Al iniciar el Cuarto Domingo de Cuaresma, el pasaje de San Lucas nos narra la conocida parábola del Hijo Pródigo, que bien pudiera llamarse la “parábola de los dos hijos perdidos” y mejor todavía “La parábola del amor del Padre”, porque es realmente el mensaje central de esa narración.
El texto de San Lucas del siglo I fue llevado maravillosamente a la pintura en el siglo XVII por el famoso artista Rembrandt, cuyo cuadro original fue adquirido en 1766 por Catalina la Grande para el ancianato de San Petersburgo, hoy Leningrado. Sus abundantes rojos, marrones y amarillos, sus huecos sombreados, la sombra de dos figuras más, fuera del hermano mayor y en especial el abrazo del padre envuelto de luz y saturado de ternura paternal, hacen de la escena de San Lucas el cuadro impresionante de la realidad de cada uno de nosotros.
Hay tres personajes, como unas cuatro escenas que serían: la marcha del hijo menor con su parte de la herencia, el regreso lleno de miseria y de sorpresas, la acogida del Padre, y la fiesta a la cual no quiso entrar el hermano mayor.

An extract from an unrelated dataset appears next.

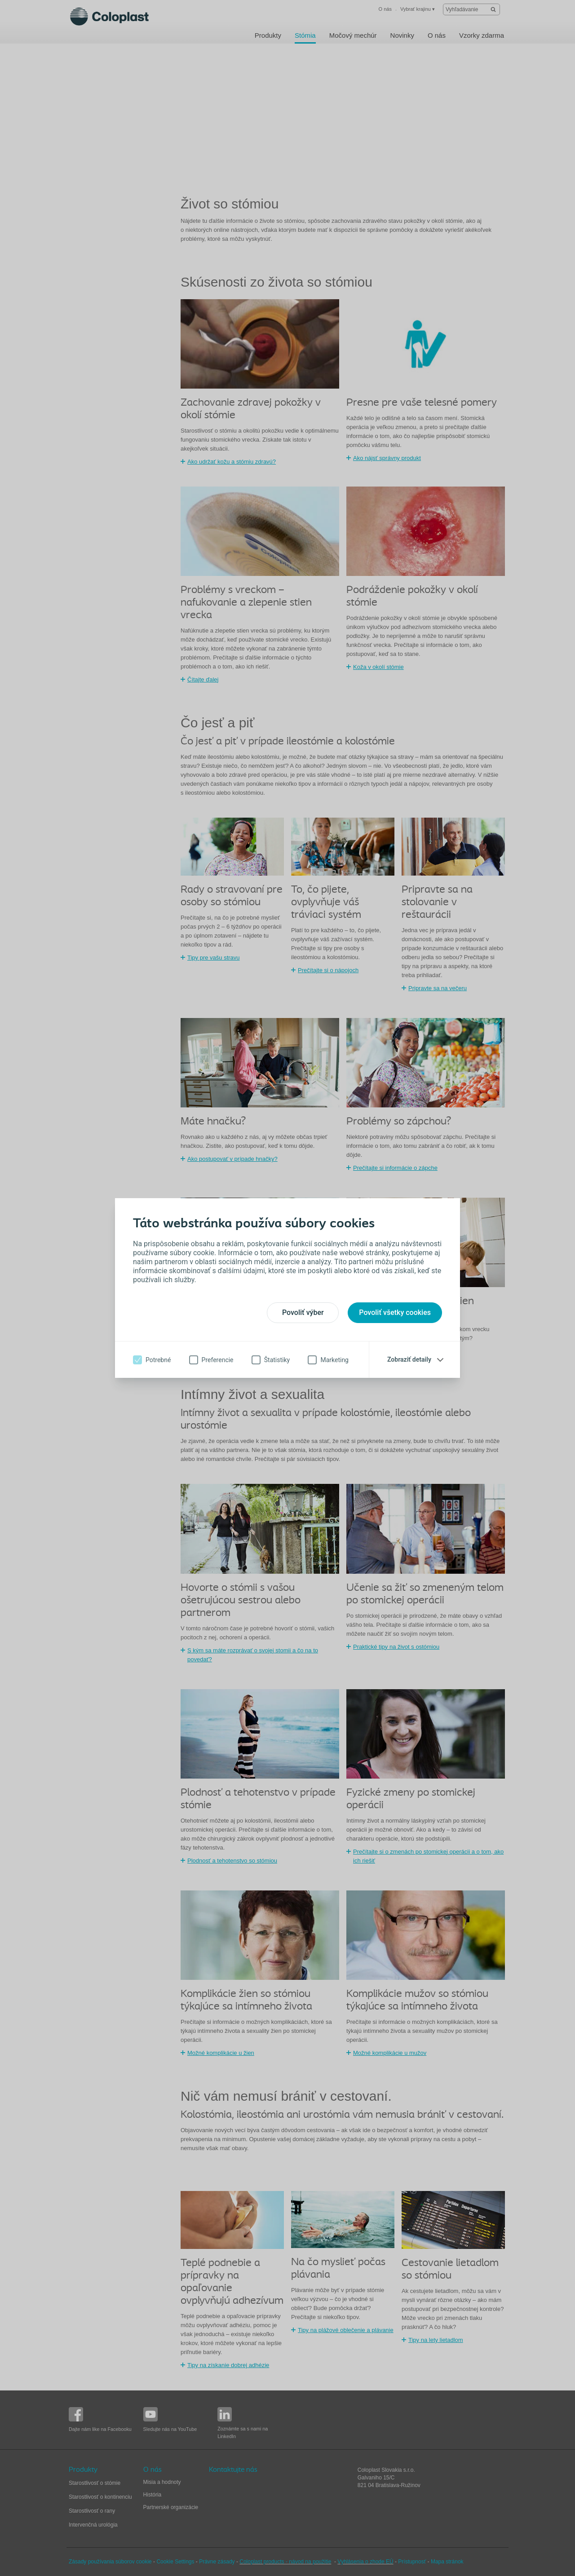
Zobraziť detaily (409, 1359)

Nos hemos acostumbrado ya en muchas predicaciones a insistir sobre el pródigo con lástima o con rabia, sobre el hijo mayor frío, orgulloso y calculador y sobre los detalles de la fiesta: con vestido nuevo, el mejor becerro y música alegre.
Podríamos pensar ahora que Cristo es un hijo pródigo especial; sin desobedecer, sin cometer pecados, sin exigir nada “siendo de condición divina… se despojó tomando la condición de servidor y llegó a ser semejante a los hombres” (Fil. 2,6) y lo repite Pablo hoy a los Corintios: “Porque sobre Cristo que no era pecador, hizo Él, recaer el peso de nuestros pecados, para que por Él triunfara en nosotros la justicia” (2Cor. 5,21).
Dejó la casa de la divinidad y asumió el papel de todos los pródigos del mundo para que se pudieran un día presentar de nuevo a la casa paterna con Él como cabeza para gozar de un banquete eterno. Estuvo roto, desnudo, sin nada, vacilante y caído en la calle de la amargura, volvió otra vez resucitado a la derecha del Padre, cuya voz había escuchado en varias ocasiones: “Este es mi hijo el amado, escuchadle”. Eso fue lo que hizo el Padre con el pródigo de la parábola, no le pregunta nada, no le exige nada, no le pide explicaciones, ni que le restituya lo mal gastado. Le bastó verlo, para reconocer en Él su sangre y colmarlo de besos y caricias. En el cuadro de Rembrandt el anciano majestuoso con una mano, la izquierda, le brinda seguridad, apoyo y perdón; y con la derecha de finos dedos femeninos le inspira ternura y amor.
La marcha del hijo menor, insólita en su atrevimiento de exigir la herencia antes de la muerte del Padre es un rompimiento con el hogar; se va lejos para eso, para olvidarse hasta de quien es hijo. Su regreso es más por interés de ganar algo. El mayor es frío, está de pie, es arrogante, celoso, no sonríe, toma cuentas a su Padre, desconoce a su hermano, le saca en cara su obediencia servil, es un lacayo que ni siquiera tuvo el valor de marcharse un día de la casa porque aspiraba el resto de la herencia. Es una persona resentida, orgullosa, severa y egoísta que no quiere ver ni oler la miseria del que todavía era su hermano. El Padre hace fiesta para los dos; le dice una palabra griega “teknom”, una forma cariñosa de decirle “niño”.
No quiso entrar y la parábola no dice el final, porque el final es para cada uno de nosotros: con qué personaje nos identificamos?. Ojalá nos identifiquemos con el Padre bueno y misericordioso con cara y corazón de madre. Todos somos pródigos y hermanos orgullosos y nos creemos mejores que los otros. Cómo nos cuesta reconocer como el pródigo, que hemos pecado contra Dios y contra nuestros hermanos.